#### PASSAGE:

______

3. Results and Discussion

3.1. Phase Constitution

The Thermo-Calc software phase prediction of the alloy Fe₃₀Mn₁₅Ni₂₀Cr₁₅Al₁₀Si₁₀ (Alloy 1) shows the formation of the brittle BCC (B2) phase at first to solidify phase in addition to silicides, such as MnNiSi and CrSi intermetallic compounds phases, as shown in Figure 1. This is due to the high percentage of Si, which promotes the formation of the brittle BCC (B2) phase. At the same time, the high content of Al (10 at.%) plays a significant role as a BCC stabilizer. This was confirmed by the XRD analysis shown in Figure 2, which clearly shows BCC (B2) is the main phase beside some unknown peaks, which is most probably due to silicides and/or sigma phase formation during solidification.

When the Si content was decreased to 5 at.% and the Fe was increased to 35 at.% in Alloy 2 (Fe₃₅Mn₁₅Ni₂₀Cr₁₅Al₁₀Si₅), the FCC phase beside the BCC phases were detected as predicted to appear during solidification in the Thermo-Calc chart shown in Figure 3. This is also confirmed with the XRD peaks in Figure 2. These two alloys (Alloy 1 and 2) were very brittle and broke during the processing of the cast ingot. To increase the ratio of the ductile FCC phase, the content of Mn, which is an FCC stabilizer, was increased from 15 at.% to 25 at.% in Alloy 3 (Fe₃₅Mn₂₅Ni₁₅Cr₁₅Al₅Si₅) at the expense of Al and Ni. The phase prediction of Alloy 3 is shown in Figure 4. There was a reasonable amount of the FCC phase appearing during the solidification process at a temperature close to the solidus line. However, the brittle B2 structure is still the main phase in Alloy 3, as well as formation of silicides at high temperature close to the melting point. The fourth trial was to increase the FCC fraction by increasing the Ni content, a strong FCC stabilizer, to 20 at.% as in Alloy 4 (Fe₃₅Mn₂₀Ni₂₀Cr₁₅Al₅Si₅) at the expense of the Mn content. The Thermo-Calc calculation of this Alloy 4, Figure 5, predicts the formation of the BCC phases—first solid to form; however, the ductile FCC phase is the main phase at the end of the solidification process. Further reductions in the Si content to 3 at.% while increasing the Ni content in Alloy 5 (Fe₃₅Mn₂₀Ni₂₂Cr₁₅Al₅Si₃) led to a delay in the formation of the silicides at high temperatures; the results are shown in Figure 6. The alloy contained mainly the FCC phase, and a small amount of B2 phase was expected while the silicides precipitation was delayed at lower temperatures. According to Figure 6, Alloy 5 would have full FCC phases at high temperatures before sigma; whereas silicides precipitate at lower temperatures. Alloy 5 is expected to have good deformability, and it showed high cold workability compared to Alloys 1–4, as will be explained in a different work.

______

#### THE TASKS:
(a) In the passage on alloy phase constitution, which phase does the XRD analysis show as the main phase in Alloy 1?
(b) Please rewrite the paragraph of the alloy phase constitution passage that begins "When the Si content was decreased" as a bulleted list that keeps its main facts.
The records that follow were drawn from a separate source.

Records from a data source
______

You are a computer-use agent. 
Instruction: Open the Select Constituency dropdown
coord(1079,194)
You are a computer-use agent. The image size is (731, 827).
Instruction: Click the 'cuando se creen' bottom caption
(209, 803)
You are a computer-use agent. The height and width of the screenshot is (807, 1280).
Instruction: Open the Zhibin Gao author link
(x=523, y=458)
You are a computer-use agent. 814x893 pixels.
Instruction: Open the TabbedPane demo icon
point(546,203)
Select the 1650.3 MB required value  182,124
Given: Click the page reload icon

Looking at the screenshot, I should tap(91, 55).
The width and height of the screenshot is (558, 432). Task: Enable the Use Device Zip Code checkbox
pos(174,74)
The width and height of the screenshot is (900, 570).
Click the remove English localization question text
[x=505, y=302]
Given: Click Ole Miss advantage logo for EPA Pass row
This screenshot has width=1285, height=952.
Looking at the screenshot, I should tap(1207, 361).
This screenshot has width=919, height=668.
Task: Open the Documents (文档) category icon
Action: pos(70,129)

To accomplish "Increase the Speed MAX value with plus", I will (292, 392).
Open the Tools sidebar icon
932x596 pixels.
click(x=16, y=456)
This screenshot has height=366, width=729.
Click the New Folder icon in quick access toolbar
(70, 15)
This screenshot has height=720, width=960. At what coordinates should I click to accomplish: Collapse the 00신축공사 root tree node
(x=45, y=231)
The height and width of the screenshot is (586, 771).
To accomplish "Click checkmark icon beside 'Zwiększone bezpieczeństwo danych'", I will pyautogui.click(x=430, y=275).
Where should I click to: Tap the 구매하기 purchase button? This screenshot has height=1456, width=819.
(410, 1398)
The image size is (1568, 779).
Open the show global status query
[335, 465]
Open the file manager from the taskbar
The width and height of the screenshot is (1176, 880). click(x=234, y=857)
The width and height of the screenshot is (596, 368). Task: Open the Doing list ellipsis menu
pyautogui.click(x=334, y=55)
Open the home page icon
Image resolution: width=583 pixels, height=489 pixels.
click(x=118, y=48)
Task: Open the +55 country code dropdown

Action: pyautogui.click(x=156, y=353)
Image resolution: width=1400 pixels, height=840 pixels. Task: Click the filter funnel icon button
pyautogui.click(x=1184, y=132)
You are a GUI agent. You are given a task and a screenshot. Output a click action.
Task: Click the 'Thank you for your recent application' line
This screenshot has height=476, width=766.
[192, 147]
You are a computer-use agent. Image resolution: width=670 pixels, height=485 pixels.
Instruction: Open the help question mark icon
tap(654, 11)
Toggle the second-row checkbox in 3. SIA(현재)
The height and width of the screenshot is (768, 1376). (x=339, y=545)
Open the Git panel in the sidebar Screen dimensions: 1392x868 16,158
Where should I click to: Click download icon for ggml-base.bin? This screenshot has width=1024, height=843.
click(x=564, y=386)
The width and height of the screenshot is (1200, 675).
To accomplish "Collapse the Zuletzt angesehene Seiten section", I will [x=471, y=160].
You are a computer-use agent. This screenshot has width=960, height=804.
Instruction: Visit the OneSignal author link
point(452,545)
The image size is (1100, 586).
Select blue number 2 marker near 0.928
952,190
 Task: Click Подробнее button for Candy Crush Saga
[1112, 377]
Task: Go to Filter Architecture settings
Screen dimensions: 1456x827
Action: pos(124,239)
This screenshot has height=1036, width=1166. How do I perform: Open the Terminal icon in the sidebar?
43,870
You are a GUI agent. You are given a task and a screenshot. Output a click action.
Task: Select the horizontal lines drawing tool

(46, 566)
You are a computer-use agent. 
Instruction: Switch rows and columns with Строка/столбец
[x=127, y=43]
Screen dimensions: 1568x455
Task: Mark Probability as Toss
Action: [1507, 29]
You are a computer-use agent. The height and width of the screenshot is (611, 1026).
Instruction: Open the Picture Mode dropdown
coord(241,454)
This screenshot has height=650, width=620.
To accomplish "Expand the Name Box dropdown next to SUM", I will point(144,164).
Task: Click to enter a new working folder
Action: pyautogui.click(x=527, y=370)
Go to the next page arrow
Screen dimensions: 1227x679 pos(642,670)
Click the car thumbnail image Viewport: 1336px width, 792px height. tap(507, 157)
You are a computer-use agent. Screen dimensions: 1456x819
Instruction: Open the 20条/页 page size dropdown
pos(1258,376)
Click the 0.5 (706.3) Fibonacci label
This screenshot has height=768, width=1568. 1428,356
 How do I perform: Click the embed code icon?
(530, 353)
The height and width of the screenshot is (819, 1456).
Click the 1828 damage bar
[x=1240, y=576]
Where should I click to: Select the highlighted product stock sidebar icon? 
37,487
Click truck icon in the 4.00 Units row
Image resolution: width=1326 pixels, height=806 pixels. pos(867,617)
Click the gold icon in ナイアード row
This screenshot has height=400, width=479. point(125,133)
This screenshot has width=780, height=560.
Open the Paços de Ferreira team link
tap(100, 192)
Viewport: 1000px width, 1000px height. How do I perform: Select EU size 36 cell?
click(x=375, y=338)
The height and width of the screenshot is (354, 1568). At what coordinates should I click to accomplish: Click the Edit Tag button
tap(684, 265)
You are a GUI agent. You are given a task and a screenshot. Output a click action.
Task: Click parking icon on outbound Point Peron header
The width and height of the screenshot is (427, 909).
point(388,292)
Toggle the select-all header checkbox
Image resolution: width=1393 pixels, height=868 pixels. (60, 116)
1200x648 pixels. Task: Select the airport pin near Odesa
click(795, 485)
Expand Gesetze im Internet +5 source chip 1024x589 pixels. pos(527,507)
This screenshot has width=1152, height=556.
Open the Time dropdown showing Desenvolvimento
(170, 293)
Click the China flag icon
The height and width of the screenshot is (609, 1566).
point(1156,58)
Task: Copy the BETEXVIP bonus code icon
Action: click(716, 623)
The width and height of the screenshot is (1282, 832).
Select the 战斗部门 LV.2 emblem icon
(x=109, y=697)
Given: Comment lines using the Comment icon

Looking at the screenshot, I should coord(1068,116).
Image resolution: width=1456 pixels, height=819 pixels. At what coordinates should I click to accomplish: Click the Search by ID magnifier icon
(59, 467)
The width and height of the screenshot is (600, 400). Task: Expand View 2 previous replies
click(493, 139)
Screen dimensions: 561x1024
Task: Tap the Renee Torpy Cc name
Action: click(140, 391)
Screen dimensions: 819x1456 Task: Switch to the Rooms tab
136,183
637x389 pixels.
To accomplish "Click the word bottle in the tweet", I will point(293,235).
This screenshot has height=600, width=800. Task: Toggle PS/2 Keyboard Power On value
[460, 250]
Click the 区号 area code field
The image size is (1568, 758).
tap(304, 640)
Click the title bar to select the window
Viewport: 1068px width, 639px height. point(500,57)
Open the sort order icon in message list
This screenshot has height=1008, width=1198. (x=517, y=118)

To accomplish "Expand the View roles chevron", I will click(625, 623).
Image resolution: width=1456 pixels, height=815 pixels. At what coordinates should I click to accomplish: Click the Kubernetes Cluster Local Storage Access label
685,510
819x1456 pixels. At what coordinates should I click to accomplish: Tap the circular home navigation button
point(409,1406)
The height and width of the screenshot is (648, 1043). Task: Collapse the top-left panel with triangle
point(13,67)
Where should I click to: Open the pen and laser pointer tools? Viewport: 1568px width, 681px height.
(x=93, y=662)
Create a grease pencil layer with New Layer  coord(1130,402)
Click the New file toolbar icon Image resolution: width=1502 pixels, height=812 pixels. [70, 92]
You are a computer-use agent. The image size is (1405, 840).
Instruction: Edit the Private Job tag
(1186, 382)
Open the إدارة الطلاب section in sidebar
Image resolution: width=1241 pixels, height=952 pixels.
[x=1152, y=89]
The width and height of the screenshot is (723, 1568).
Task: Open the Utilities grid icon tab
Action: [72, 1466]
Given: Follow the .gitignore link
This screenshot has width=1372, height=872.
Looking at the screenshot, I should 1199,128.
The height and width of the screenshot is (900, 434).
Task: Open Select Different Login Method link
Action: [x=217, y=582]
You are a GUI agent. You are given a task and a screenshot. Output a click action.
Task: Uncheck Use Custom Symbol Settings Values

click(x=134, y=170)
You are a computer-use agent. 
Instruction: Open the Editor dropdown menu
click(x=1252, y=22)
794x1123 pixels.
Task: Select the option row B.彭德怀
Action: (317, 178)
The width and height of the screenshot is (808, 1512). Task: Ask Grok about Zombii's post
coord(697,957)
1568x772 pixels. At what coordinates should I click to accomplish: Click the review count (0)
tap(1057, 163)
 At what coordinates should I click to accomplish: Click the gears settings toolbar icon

______

#### SOLUTIONS:
(a) The BCC (B2) phase.

(b)
- Alloy 2 (Fe₃₅Mn₁₅Ni₂₀Cr₁₅Al₁₀Si₅): Si lowered to 5 at.% and Fe raised to 35 at.%. FCC and BCC phases were detected, as the Thermo-Calc chart (Figure 3) predicted and the XRD peaks (Figure 2) confirmed.
- Alloys 1 and 2 were very brittle and broke while the cast ingot was being processed.
- Alloy 3 (Fe₃₅Mn₂₅Ni₁₅Cr₁₅Al₅Si₅): Mn, an FCC stabilizer, raised from 15 to 25 at.% at the expense of Al and Ni. A reasonable amount of FCC appeared near the solidus line, but brittle B2 remained the main phase, and silicides formed at high temperature close to the melting point (Figure 4).
- Alloy 4 (Fe₃₅Mn₂₀Ni₂₀Cr₁₅Al₅Si₅): Ni, a strong FCC stabilizer, raised to 20 at.% at the expense of Mn. BCC phases are predicted to form first, but ductile FCC is the main phase at the end of solidification (Figure 5).
- Alloy 5 (Fe₃₅Mn₂₀Ni₂₂Cr₁₅Al₅Si₃): Si lowered to 3 at.% and Ni increased. Silicide formation was delayed to lower temperatures. The alloy contained mainly FCC with a small amount of B2 expected, and it would be fully FCC at high temperatures before sigma (Figure 6).
- Alloy 5 is expected to deform well and showed high cold workability compared with Alloys 1–4.